Since 2012, the weather along the Atlantic coast has presented Covanta a unique challenge when it comes to the maintenance of the vegetative layer. While they are always on standby to manage any weather repercussions, the cost of those repairs has been significant. Especially when it comes to rebuilding slopes, replacing soil, and re-establishing vegetation.
With the upcoming closure of the CMV landfill, the site managers anticipated problems with the slopes, due to the extreme weather conditions. Slopes would weaken, become unstable, and require rebuilding.
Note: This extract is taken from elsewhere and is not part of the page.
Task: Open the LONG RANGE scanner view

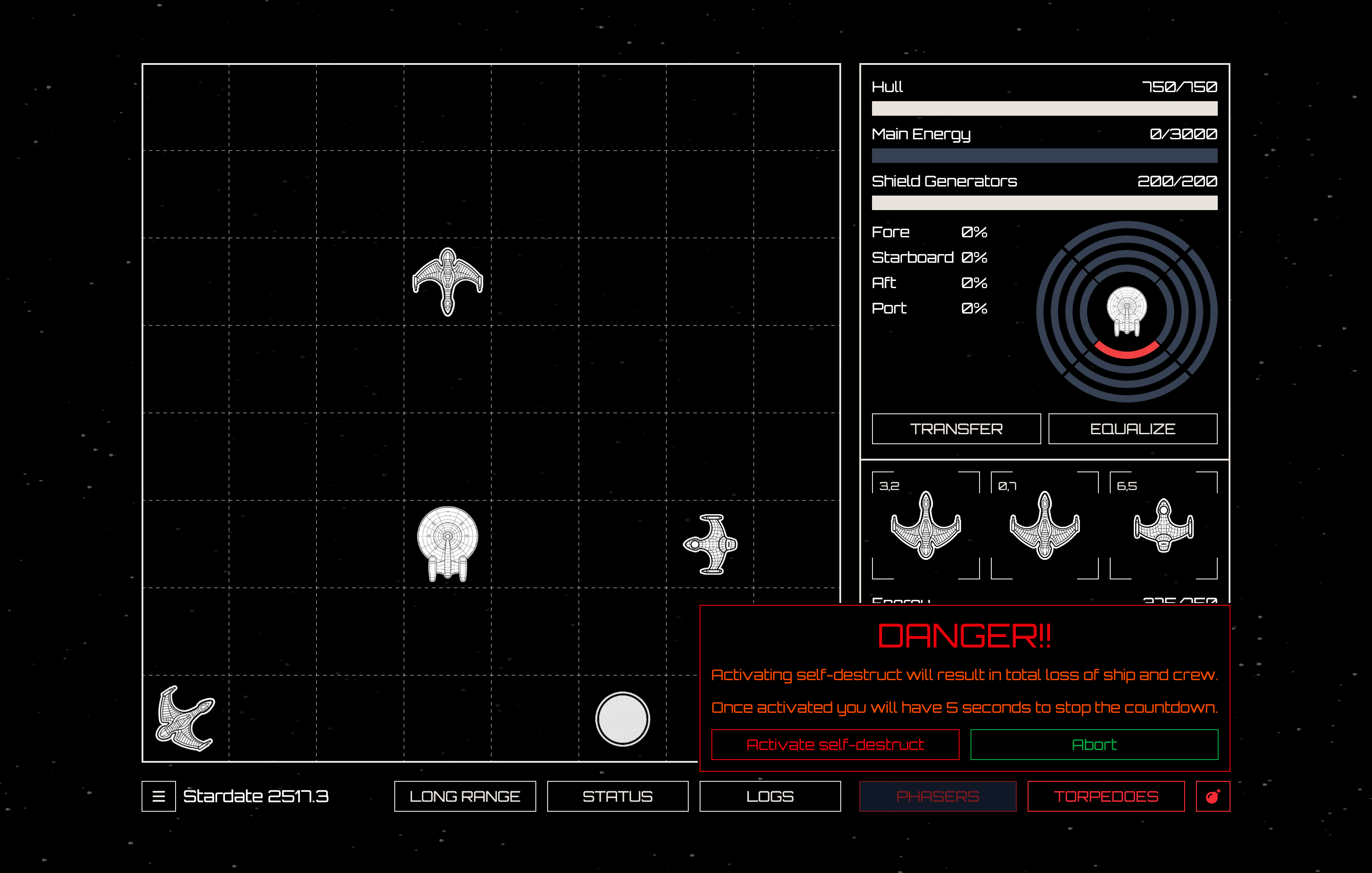Action: pyautogui.click(x=464, y=796)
It was a process that might need to occur regularly.
The ClosureTurf® system offered a way to eliminate that risk.
“Once we did our research and evaluated other sites, we focused on the long-term aspects of the system,” said Melloni, “and found that ClosureTurf® required very little maintenance, if any, after installation. That was a slam dunk for us.”
The landfill closure system met and exceeded the EPA Subtitle D requirements. And, the three-component closure system did not require any soil coverage.
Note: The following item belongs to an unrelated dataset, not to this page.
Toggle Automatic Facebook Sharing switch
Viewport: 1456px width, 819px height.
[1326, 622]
“We really liked that it provided around 12,000 cubic yards of extra capacity for ash,” said Melloni. “Because the two feet of soil is not required, we were able to use that space to our advantage.”
“With 30 mph winds, the main concern was getting the Super GripNet® geomembrane to lay down nice and tight in order to avoid wrinkles,” said Melloni. “The crew did an amazing job…. Another thing we experienced on site was when we began installing the engineered synthetic turf, gas began to build-up and we started to see pockets form. We eliminated this by installing a specialized [system-specific] gas vent on every acre. Once the relief values were in place, the turf laid down perfectly. We were able to incorporate this seamlessly with our traditional gas collection system.”
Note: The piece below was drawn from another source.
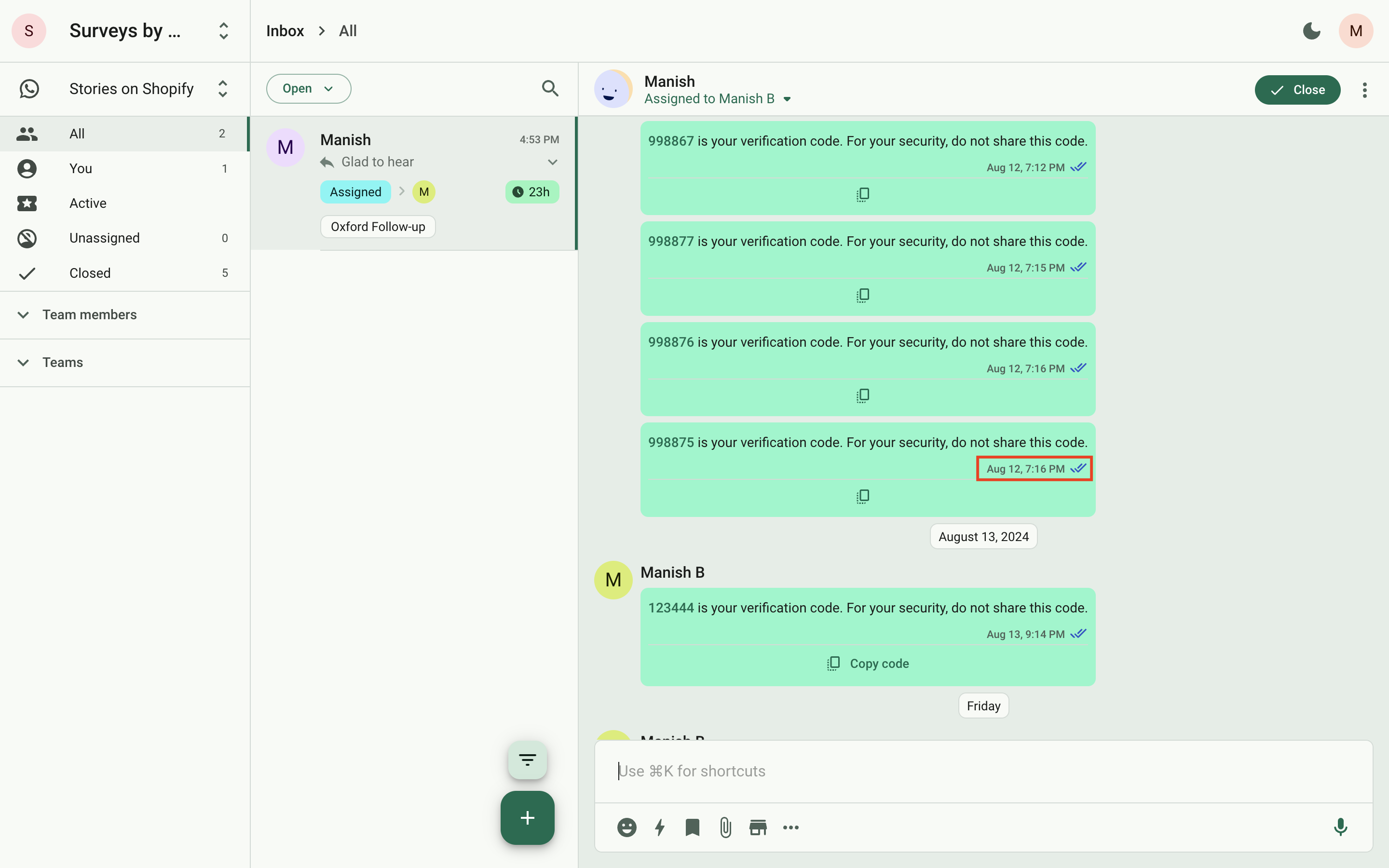Expand the Teams section

pyautogui.click(x=62, y=362)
Underneath the geosynthetic cap, gas is generated and rises to the surface where a vacuum created by the differential pressures is vented through the surficial gas collection foot. This proved to be an efficient method of gas collection while reducing the amount of condensate that needed to be managed.
Because this would be the first use of ClosureTurf® in the state, the agency wanted some time to do its homework and fully evaluate each component of the system. With time constraints to complete the project looming, the DEP agreed to allow the system to be used on the 4-acre top deck but required the use of a traditional vegetation system on the side slopes.
To date, the site has performed exceptionally well.
“The last two summers have been some of our hottest and we have experienced some torrential downpours,” said Melloni. “The ClosureTurf® system has held up wonderfully with no maintenance to date.”
The Covanta team was so impressed with the CMW project that they specified the system on a separate site in Haverhill, Massachusetts.